There is total silence for a moment. Then Aida says resignedly, with tears in her voice, “Nicky’s already told you.” She swallows hard before going on. “His mother gave him that photo.”

“What do you mean?” Kennet looks at Nicky, who nods eagerly.

“Not Simone,” says Aida. “His real mother.”

Kennet feels a wave of nausea sweep over him. All of a sudden his whole chest is gripped by pain; he tries to take a few deep breaths and hears his own heart pounding heavily. Not now, he thinks. You can’t die just yet. He just has time to think he’s having a heart attack when the pain abruptly subsides.

“His real mother?”

“Yes.”

Aida gets a pack of cigarettes out of her rucksack, but before she has time to light up Kennet gently takes them from her.

“You’re not allowed to smoke,” he says.

“Why not?”

“You’re under eighteen.”

She shrugs. “Whatever.”

“Fine,” says Kennet, feeling as if his mind is working very slowly for some incomprehensible reason.

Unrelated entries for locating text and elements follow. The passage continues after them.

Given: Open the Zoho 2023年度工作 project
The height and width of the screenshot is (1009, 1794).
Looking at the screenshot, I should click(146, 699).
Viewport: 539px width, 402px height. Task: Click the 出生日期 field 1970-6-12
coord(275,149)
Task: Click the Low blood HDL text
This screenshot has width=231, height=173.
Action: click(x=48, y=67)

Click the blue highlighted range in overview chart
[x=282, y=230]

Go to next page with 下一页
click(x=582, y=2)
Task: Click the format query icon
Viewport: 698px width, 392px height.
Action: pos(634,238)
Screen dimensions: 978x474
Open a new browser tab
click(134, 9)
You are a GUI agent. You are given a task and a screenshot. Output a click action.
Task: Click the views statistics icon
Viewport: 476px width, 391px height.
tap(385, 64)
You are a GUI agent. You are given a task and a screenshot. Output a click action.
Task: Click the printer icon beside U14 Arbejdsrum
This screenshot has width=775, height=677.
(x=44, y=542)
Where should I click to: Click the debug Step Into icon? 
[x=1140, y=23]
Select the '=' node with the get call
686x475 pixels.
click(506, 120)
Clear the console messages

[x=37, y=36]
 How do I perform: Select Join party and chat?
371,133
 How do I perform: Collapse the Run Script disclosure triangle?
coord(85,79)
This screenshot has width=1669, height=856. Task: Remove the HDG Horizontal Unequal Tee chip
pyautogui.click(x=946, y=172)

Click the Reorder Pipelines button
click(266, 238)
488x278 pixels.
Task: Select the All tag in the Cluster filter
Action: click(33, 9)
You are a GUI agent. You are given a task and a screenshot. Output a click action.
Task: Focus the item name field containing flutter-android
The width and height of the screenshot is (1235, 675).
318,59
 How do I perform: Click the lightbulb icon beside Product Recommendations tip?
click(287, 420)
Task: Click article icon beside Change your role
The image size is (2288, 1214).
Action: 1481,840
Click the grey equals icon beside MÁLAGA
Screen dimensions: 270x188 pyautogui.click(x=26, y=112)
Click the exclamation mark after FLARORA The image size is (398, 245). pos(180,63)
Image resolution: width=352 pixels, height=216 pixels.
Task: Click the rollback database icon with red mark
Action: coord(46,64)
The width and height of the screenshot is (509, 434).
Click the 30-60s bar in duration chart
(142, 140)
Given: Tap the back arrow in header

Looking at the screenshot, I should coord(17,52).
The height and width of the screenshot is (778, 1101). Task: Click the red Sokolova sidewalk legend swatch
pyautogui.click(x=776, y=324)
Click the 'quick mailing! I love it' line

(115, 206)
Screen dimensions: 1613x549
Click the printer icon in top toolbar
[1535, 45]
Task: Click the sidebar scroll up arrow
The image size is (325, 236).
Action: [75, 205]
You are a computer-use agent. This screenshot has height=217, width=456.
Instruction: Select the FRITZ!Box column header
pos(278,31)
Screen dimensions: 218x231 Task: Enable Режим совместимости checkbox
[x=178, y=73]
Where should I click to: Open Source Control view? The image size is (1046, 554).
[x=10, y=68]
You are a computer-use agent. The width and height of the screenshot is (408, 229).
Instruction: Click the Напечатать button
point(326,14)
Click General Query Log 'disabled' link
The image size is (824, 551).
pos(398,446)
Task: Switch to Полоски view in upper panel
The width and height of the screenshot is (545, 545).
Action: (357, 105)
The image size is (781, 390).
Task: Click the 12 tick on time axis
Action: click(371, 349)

He fights his way into his memory, searching for facts relating to Benjamin’s birth. The images flicker through his mind: Simone’s face, swollen with weeping after the miscarriage, and then that midsummer when she was wearing a huge flowery tent of a dress, heavily pregnant, glowing. In the maternity ward, she showed him the baby: “Here’s our little man,” she said with a smile, her lips trembling. “We’re going to call him Benjamin, Son of the Right Hand.”

Kennet rubs his eyes hard and scratches his head beneath the bandage. “So what’s the name of his … his real mother?”

Aida gazes out across the lake. “I don’t know,” she replies in a monotone. “I don’t, honestly. But she told Benjamin his real name. She always called him Kasper. She was nice. She used to wait for him after school, she helped him with his homework, and I think she gave him money. I think she was really sad because she’d been forced to give him up.”

Kennet holds up the photo. “And this? What’s this?”

Aida glances at the printout. “That’s the family grave, the grave belonging to Benjamin’s real family. His relatives are buried there.”